When The Who started playing I nearly leapt out of the Wrigley in forgetfulness of the body. The noise ripped right through me. It turned me into one big throbbing ear, an ear on the edge of pain. Just as well, really, since I couldn’t see a thing. I took up various positions in the crowd as it heaved around me, but either there were people in front of me blocking my view or else I was in the lee of the stage and couldn’t see up.

On stage in Slough, The Who were offering a sort of masterclass in non-dualist philosophy. While they were playing, it was obvious that there was only one thing in the universe, one thing in any possible universe, and that was this noise.

Then in a break between songs there was a girl shouting something in my ear. ‘John, it’s Barbara from school.’ I hardly recognised her out of uniform. Barbara Broier in purple tights and a very short skirt. Schoolgirls in particular looked quite different at weekends, though the boys were beginning to run them close, what with bright shirts and bell-bottomed velvet trousers.

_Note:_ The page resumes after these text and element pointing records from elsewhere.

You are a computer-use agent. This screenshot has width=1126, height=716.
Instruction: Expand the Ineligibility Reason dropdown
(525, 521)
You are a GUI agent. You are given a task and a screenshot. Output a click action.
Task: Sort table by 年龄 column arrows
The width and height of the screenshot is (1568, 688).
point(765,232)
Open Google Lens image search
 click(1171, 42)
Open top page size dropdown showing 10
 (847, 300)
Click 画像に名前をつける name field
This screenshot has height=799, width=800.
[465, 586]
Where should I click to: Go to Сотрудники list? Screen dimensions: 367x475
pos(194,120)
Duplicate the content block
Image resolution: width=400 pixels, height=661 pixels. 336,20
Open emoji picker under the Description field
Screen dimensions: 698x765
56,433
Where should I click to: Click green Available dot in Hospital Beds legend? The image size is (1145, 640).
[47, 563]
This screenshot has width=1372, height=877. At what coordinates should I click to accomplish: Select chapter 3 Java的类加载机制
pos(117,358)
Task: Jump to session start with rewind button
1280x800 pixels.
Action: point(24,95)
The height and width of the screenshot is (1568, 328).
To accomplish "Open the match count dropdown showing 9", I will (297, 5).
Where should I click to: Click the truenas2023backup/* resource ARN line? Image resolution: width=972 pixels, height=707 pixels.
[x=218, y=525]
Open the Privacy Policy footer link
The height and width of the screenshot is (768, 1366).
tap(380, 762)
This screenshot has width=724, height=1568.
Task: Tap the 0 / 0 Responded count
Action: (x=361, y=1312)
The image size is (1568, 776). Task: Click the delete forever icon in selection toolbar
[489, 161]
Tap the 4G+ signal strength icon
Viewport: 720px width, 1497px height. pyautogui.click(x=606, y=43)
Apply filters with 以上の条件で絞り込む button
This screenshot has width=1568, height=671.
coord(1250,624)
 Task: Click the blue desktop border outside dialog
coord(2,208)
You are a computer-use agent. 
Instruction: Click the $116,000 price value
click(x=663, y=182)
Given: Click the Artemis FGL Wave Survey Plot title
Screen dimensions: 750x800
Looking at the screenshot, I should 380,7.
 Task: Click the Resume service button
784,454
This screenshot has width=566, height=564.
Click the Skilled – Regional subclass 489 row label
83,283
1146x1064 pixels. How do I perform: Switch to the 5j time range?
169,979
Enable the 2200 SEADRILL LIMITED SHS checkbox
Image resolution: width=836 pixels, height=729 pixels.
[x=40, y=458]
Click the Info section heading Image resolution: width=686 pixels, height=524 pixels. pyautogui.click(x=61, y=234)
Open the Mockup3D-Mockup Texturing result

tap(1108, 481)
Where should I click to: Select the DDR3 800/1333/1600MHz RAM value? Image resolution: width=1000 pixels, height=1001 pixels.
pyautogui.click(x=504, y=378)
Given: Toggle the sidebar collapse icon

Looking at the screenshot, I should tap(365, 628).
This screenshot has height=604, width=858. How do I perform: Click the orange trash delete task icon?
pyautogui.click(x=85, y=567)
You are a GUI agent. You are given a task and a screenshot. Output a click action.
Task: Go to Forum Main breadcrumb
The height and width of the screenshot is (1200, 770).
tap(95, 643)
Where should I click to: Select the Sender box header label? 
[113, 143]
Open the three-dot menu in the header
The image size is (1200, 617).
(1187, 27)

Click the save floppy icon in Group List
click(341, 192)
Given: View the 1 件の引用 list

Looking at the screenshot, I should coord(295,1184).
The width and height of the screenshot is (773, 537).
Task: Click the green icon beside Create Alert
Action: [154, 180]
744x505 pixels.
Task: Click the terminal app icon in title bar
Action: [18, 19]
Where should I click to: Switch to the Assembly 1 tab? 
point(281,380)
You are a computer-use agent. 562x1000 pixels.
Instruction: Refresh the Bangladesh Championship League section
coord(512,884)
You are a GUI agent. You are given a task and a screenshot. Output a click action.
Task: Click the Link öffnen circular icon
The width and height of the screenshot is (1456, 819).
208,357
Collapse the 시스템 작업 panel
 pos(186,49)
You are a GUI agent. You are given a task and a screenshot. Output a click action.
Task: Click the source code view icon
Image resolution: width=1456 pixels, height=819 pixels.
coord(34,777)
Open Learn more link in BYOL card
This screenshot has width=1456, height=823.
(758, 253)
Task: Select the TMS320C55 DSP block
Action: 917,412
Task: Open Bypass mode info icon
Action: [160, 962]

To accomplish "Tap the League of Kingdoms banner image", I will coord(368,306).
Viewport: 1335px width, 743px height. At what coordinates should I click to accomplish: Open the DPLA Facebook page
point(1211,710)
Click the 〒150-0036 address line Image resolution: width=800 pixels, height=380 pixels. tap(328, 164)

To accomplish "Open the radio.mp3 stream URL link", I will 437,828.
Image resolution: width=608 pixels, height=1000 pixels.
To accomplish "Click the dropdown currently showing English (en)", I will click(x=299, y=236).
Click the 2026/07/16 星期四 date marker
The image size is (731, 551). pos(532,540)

I was the odd one out, looking much of a muchness throughout the week, in school or at large. ‘Can you see anything?’ she was asking.

‘Not really, but it doesn’t matter. I can hear everything.’ I could hear my ears bursting.

‘It’s just Susan and I were thinking …’ The next song drowned out what it was that they were thinking, but I soon cottoned on when they put it into practice. They were thinking that they could tip the wheelchair backwards a bit so as to give me a view of the stage.

It was a kind idea, but I’m not sure that the girls realised how heavy the Wrigley was. They had seen the twins handling the unwieldy Tan-Sad at school, but the Savages had the benefit of lots of practice, as well as being coördinated almost on the genetic level. The Wrigley had the added weight of its motor. The girls gave me some sort of wobbling view, but I didn’t exactly feel secure in their hands. I wasn’t even sure the visual side of things, when I got it, added all that much. Townshend the guitarist had a huge conk of a
nose, and Daltrey the singer had a huge everything, wild eyes, madly curling hair, giant teeth. Entwistle the bass guitarist seemed to be fast asleep, and my eyes were drawn mainly to the drummer, so dapper and pretty however frantically he pounded his kit alongside the ill-favoured others. Keith Moon. They were playing ‘I Can See for Miles and Miles …’, one of my favourites, admittedly for reasons that weren’t strictly musical.
Patrick
played it on the guitar and had shown me how simple the strange-sounding chords actually were, with a single configuration of fingers which he slid methodically across the frets.